Przepisz krócej akapit z tekstu o zielonej wodzie w Wildze, który zaczyna się od słów „Po przeprowadzeniu inspekcji i pomiarów”, i zachowaj jego główne fakty.

### Treść dokumentu
/---

W środę w rzece Wilga, w okolicy Swoszowic w Małopolsce, zaobserwowano zieloną wodę. Prezydent Krakowa, Aleksander Miszalski, potwierdził obecność uraniny, informując, że sprawą zajmują się odpowiednie służby, które zbadają okoliczności tego zdarzenia.
Interwencja służb w Swoszowicach
Regionalny Zarząd Gospodarki Wodnej w Krakowie otrzymał zgłoszenie o niepokojącym zjawisku związanym z zanieczyszczeniem wody w rejonie kanału odpływowego z Uzdrowiska Swoszowice. Na miejsce przybyli pracownicy Wód Polskich, a także przedstawiciele lokalnych służb ratunkowych oraz specjaliści z Uzdrowiska.
Nietoksyczny barwnik w wodzie
Po przeprowadzeniu inspekcji i pomiarów stwierdzono, że zielona substancja to niegroźny barwnik uranina, stosowany w diagnostyce szczelności systemów kanalizacyjnych. RZGW w Krakowie podkreśliło, że jest on biodegradowalny i nie stanowi zagrożenia dla zdrowia ludzi.
W obliczu licznych zapytań dotyczących tego incydentu, prezydent Miszalski zapewnił, że na miejscu są już odpowiednie służby, a według wstępnych ustaleń, zjawisko to nie jest groźne. „Nie stanowi zagrożenia dla zdrowia” – dodał, uspokajając mieszkańców.
Policja bada sprawę
Służby ustaliły, że sproszkowana substancja mogła zostać wrzucona do systemu kanalizacyjnego oraz do kanału odpływowego z ujęcia wód leczniczych. Policja wzięła sprawę pod lupę, aby zidentyfikować osoby odpowiedzialne za to zdarzenie i ustalić wszelkie okoliczności.
O sytuacji na Wildze, która problematycznie zabarwiła się na zielono, z pewnością będziemy informować na bieżąco. Zachowajmy spokój, ale niech ten incydent będzie przestrogą do refleksji nad ochroną środowiska w naszym regionie.

\---

### Dane wejściowe
/---

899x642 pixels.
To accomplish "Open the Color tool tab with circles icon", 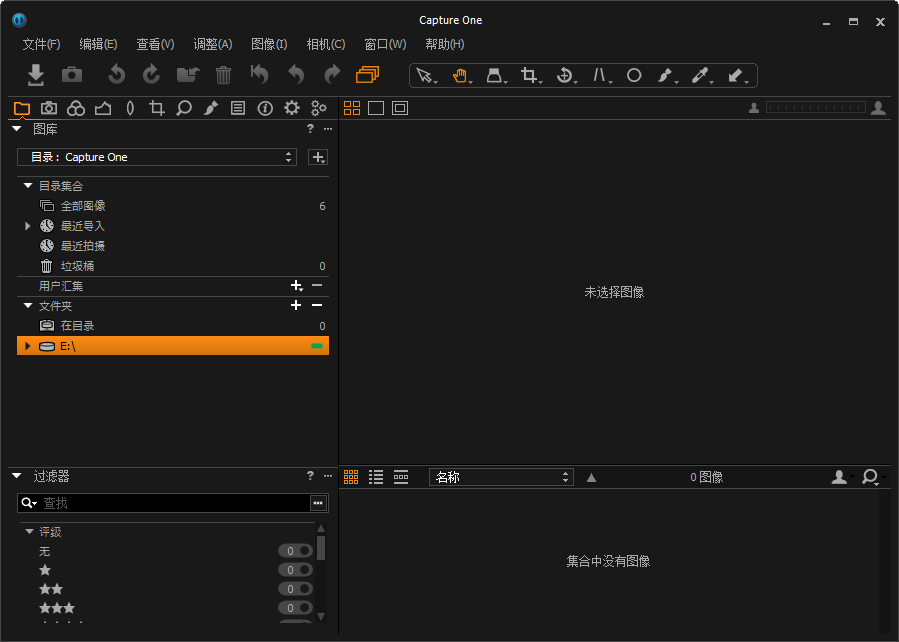I will pyautogui.click(x=76, y=108).
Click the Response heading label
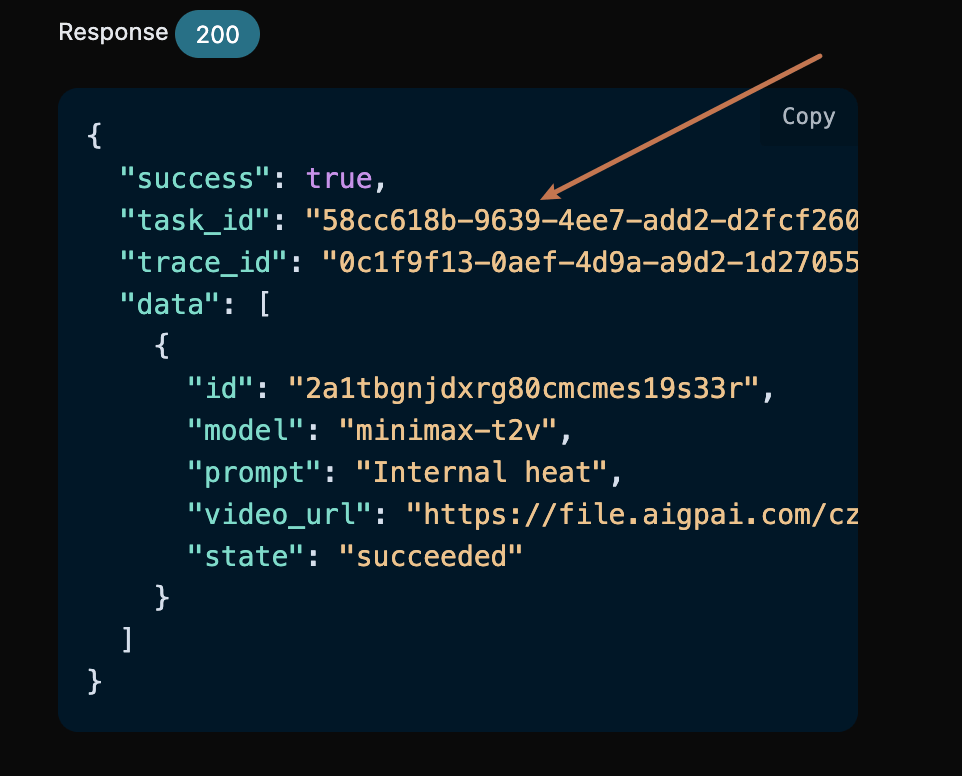962x776 pixels. (113, 32)
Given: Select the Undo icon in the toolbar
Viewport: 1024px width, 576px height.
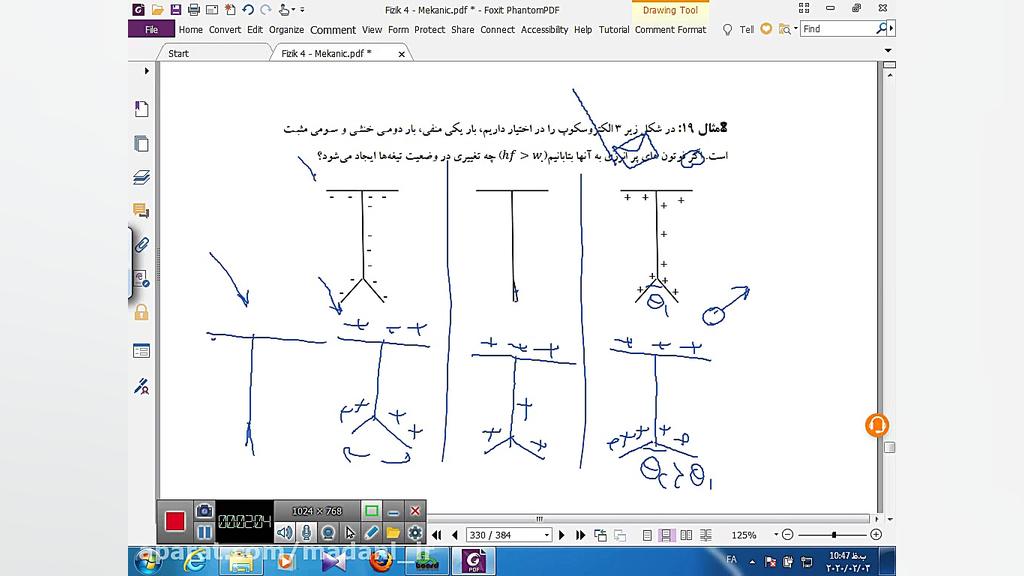Looking at the screenshot, I should (x=248, y=9).
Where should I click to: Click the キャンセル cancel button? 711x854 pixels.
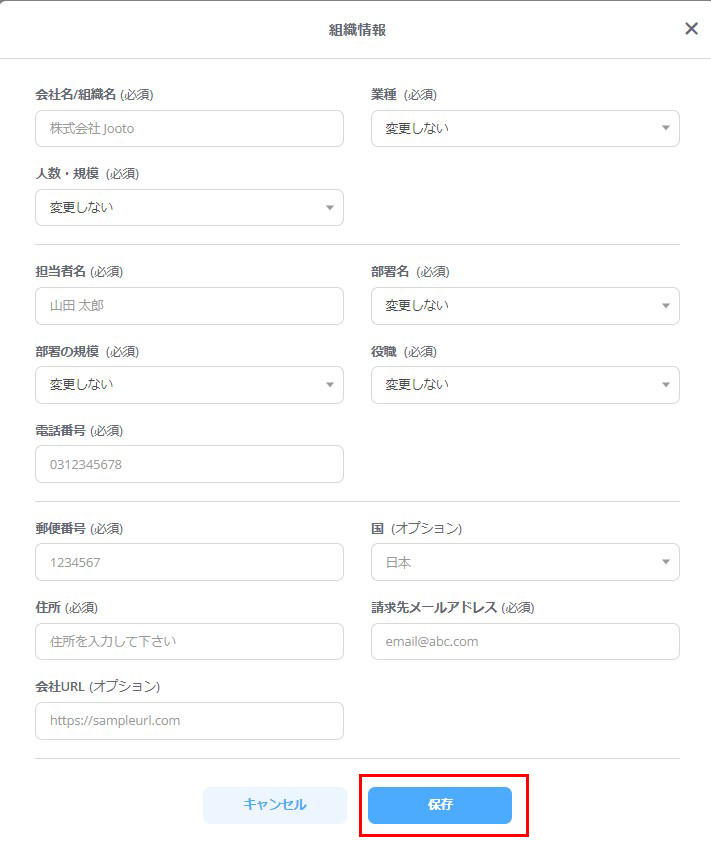click(x=274, y=804)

\---

### Wynik zadania
Inspekcja i pomiary wykazały, że zielona substancja to uranina. Jest to niegroźny barwnik, którego używa się do badania szczelności kanalizacji. Według RZGW w Krakowie jest biodegradowalna i nie zagraża zdrowiu ludzi.